L’Inter ci ripensa al novantesimo: oggi in campo nella tournée inglese

Riccardo Signori

Il colpo d’occhio migliore l’ha regalato Neil Doncaster, direttore generale del Norwich. «È stata la soluzione felice di un episodio caotico». In due parole c’è tutta l’Inter, tutta una storia. Soluzione felice, per gli inglesi. Ovvero: l’Inter ieri sera ha preso un aereo da Verona ed è partita per l’Inghilterra dove oggi giocherà la prima partita con il Leicester, e poi le altre nei giorni seguenti. Episodio caotico in sintonia con tutto quanto fa nerazzurro: dall’indecisionismo totale, al potere messo nelle mani dei giocatori, fino all’incapacità di cavarsi d’impaccio senza uscirne con le ossa rotte. La tournée dell’Inter è diventata un affare di Stato e si è risolta come comandava la legge che si sono dati gli Stati d’Europa: non bisogna darla vinta ai terroristi. Però c’è voluto l’intervento del governo inglese e anche quello del governo del calcio italiano per convincere Moratti che la brutta figura non poteva essere trascinata oltre.

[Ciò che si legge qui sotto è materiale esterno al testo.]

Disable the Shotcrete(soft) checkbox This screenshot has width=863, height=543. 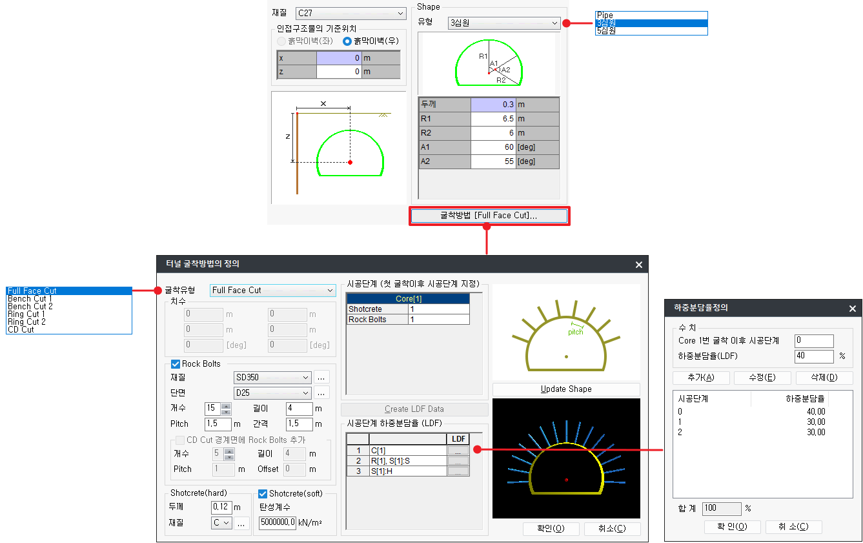click(x=263, y=494)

L’Inter si è trovata principalmente prigioniera del volere dei suoi giocatori, assecondati dai dirigenti. Ieri il presidente interista, Giacinto Facchetti, ha fatto emettere un laconico comunicato: «Confermo che la squadra partirà per tenere fede agli impegni presi con gli organizzatori inglesi». Ma è bastato che parlasse Richard Carbon, ministro inglese dello Sport, per svelare tutto il dietro le quinte che ha condotto alla decisione. «Mi sono arrivate forti pressioni dai club coinvolti e ho parlato con il mio collega Mario Pescante. Lui ha parlato con il presidente della federcalcio italiana. Hanno fatto le dovute lamentele all’Inter, eppoi mi hanno richiamato dicendomi che il problema era risolto: la tournée ci sarebbe stata».

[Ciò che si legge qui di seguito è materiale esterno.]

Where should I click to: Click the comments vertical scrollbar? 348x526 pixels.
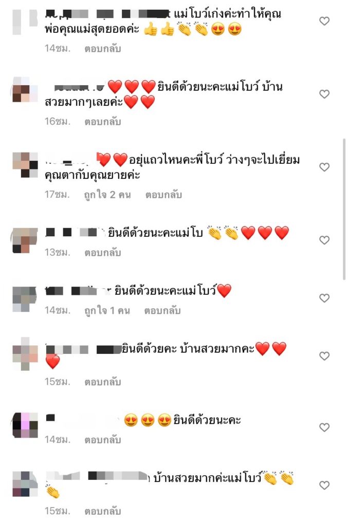pos(344,209)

Massimo Moratti non aspettava altro per rompere gli indugi, come si è intuito dalla prima retromarcia di venerdì sera in cui la proprietà si metteva in prima linea per garantire la tournée inglese. Sono tante le ragioni che legano Moratti all’Inghilterra: interessi personali, aziendali e, magari, dello sponsor. Stavolta il colpo è arrivato al cuore: la squadra gli ha votato contro. I giocatori che avevano vinto il primo round («non si parte»), saputo dell’inversione di tendenza, hanno mugugnato a lungo: non si parli di rivolta, ma di voglia di rivoltarsi. Lo dice anche la strana convocazione di Mancini che ha lasciato a casa la gran parte dei titolari. Si è sprecata la fantasia (all’Inter non ne hanno molta) nel trovare scuse. Nessuno ha avuto la forza di raccontare la storia nei contorni che forse avrebbero sollevato le responsabilità della società: i giocatori non volevano rischiare, qualcuno ha messo in primo piano i suoi interessi per la famiglia. Dall’elenco dei partenti sono stati defalcati molti sudamericani. Adriano, Cambiasso e Javier Zanetti dovrebbero (meglio usare il condizionale) raggiungere la squadra mercoledì.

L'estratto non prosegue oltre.